**Input material:**
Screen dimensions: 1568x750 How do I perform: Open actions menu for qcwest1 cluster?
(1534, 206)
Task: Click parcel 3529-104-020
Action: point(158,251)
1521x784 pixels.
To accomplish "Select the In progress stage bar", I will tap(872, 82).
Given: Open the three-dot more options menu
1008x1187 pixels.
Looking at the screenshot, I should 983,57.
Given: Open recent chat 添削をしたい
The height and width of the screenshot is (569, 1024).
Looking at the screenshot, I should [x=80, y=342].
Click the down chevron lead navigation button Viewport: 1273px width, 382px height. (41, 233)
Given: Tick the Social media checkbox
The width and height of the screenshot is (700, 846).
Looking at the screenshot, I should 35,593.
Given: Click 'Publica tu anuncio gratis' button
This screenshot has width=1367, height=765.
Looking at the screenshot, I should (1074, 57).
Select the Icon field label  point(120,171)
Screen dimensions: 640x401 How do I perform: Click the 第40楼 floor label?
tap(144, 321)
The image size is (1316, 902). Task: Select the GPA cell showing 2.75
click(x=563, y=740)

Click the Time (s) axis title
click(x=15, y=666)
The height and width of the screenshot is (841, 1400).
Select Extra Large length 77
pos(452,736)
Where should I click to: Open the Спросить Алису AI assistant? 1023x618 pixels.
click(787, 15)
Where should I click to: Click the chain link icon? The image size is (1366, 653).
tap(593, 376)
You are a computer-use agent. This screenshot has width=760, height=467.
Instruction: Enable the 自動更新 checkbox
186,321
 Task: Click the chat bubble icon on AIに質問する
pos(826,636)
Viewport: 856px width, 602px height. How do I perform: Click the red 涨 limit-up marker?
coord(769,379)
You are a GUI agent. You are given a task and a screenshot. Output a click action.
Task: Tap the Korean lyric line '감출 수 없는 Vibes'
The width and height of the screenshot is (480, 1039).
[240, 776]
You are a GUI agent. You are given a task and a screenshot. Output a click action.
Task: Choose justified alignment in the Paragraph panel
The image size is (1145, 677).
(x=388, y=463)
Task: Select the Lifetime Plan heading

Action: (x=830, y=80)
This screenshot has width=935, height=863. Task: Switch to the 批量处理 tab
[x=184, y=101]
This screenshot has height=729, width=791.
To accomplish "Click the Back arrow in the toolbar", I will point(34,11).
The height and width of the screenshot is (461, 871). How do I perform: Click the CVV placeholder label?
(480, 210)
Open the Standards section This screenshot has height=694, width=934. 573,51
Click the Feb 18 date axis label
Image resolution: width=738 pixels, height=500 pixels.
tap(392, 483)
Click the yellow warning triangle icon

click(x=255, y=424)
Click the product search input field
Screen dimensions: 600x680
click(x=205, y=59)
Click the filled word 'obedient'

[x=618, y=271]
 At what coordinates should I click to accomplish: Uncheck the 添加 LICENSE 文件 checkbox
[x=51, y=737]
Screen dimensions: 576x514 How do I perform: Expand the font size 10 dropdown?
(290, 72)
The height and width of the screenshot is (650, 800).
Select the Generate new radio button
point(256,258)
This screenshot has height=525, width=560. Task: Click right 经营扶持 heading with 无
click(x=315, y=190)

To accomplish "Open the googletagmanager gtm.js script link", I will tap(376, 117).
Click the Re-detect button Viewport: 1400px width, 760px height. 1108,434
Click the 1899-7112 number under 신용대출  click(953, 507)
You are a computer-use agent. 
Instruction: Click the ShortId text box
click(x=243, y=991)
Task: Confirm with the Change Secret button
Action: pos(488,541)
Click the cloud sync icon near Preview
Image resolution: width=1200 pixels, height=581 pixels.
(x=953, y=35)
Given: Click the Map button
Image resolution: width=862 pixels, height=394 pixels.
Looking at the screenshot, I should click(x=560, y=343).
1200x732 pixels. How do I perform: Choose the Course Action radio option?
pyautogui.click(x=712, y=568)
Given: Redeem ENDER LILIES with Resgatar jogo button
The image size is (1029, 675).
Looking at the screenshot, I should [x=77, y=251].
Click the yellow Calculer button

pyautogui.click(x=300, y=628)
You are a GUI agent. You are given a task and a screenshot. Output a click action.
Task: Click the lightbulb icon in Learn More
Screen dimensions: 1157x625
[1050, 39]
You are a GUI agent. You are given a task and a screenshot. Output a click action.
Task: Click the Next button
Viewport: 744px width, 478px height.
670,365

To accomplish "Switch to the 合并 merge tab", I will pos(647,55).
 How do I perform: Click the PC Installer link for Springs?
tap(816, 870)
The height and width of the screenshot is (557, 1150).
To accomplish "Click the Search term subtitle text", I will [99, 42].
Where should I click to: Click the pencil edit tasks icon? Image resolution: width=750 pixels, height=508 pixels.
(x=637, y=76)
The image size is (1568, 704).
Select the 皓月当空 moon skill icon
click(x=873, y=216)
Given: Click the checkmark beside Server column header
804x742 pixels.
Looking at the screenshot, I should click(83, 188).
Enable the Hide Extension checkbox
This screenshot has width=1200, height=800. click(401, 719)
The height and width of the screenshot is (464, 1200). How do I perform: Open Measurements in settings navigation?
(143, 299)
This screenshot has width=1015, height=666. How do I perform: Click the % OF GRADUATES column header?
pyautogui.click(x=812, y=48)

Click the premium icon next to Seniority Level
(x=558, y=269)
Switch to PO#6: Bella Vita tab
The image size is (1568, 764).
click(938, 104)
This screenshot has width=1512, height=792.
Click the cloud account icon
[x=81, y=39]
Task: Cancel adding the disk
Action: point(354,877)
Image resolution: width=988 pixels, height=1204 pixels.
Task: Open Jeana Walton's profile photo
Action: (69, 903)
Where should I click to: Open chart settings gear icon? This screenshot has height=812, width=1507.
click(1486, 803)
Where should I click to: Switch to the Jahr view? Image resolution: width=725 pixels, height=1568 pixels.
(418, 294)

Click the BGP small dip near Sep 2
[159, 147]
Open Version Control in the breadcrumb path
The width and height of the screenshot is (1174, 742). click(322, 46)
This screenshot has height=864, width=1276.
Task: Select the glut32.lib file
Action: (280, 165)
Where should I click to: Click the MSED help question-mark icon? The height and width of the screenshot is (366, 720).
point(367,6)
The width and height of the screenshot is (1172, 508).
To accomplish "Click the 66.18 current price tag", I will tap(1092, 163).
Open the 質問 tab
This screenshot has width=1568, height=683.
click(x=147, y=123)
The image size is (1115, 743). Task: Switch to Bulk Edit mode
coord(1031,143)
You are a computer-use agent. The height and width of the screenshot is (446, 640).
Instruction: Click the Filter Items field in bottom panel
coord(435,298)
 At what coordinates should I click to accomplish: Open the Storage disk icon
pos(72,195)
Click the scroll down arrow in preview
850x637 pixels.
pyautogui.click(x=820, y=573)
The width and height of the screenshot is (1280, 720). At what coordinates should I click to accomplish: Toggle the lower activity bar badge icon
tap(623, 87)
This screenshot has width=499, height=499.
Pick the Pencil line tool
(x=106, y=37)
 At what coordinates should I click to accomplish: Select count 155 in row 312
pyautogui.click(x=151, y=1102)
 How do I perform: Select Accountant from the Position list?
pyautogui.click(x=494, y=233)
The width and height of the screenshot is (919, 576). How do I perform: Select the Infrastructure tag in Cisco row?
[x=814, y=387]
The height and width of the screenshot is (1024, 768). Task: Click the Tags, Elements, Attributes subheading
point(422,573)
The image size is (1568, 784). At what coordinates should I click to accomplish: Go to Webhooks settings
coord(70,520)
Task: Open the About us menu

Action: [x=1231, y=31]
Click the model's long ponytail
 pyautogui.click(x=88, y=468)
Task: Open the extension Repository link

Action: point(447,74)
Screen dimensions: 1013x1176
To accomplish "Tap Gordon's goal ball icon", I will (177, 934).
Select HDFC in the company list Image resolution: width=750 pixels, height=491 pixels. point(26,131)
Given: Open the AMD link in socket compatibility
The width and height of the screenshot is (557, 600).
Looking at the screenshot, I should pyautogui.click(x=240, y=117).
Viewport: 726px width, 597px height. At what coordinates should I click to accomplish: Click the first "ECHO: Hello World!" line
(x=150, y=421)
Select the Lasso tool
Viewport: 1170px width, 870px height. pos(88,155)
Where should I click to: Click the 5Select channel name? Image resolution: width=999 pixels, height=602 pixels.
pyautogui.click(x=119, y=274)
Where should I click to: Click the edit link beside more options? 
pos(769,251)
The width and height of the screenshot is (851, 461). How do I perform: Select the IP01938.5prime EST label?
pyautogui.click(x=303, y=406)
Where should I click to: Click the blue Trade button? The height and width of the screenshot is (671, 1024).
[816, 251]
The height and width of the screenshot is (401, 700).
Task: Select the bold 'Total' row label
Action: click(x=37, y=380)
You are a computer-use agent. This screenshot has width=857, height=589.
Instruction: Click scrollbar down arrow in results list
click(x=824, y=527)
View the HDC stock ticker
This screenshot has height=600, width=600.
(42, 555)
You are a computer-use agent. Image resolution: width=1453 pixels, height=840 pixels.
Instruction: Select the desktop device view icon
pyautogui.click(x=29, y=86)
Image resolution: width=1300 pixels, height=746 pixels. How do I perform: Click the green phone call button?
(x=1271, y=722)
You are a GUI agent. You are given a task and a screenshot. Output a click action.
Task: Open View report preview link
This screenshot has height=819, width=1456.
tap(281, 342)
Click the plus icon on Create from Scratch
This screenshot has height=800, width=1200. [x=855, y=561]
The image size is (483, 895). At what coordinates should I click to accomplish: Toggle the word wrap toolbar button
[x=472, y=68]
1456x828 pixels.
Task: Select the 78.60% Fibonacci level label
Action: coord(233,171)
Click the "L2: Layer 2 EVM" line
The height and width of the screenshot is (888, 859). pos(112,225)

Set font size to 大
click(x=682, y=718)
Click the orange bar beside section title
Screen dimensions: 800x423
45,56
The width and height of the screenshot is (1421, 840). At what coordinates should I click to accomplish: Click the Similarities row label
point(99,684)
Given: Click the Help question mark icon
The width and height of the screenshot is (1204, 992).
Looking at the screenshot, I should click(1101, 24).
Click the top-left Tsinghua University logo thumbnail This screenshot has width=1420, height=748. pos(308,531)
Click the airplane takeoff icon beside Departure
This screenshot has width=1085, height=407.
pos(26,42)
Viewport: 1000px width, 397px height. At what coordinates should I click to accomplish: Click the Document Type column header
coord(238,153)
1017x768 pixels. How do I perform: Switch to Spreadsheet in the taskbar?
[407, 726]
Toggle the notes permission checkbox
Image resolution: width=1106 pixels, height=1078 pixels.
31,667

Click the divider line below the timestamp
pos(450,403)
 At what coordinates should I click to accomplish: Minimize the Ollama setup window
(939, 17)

**What is expected:** Above are the entries. Output exactly the lines beginning with the line that has "The width and height of the screenshot is (700, 846)." and ending with the line that has "The height and width of the screenshot is (841, 1400).".

**Result below:**
The width and height of the screenshot is (700, 846).
Looking at the screenshot, I should 35,593.
Given: Click 'Publica tu anuncio gratis' button
This screenshot has width=1367, height=765.
Looking at the screenshot, I should (1074, 57).
Select the Icon field label  point(120,171)
Screen dimensions: 640x401 How do I perform: Click the 第40楼 floor label?
tap(144, 321)
The image size is (1316, 902). Task: Select the GPA cell showing 2.75
click(x=563, y=740)

Click the Time (s) axis title
click(x=15, y=666)
The height and width of the screenshot is (841, 1400).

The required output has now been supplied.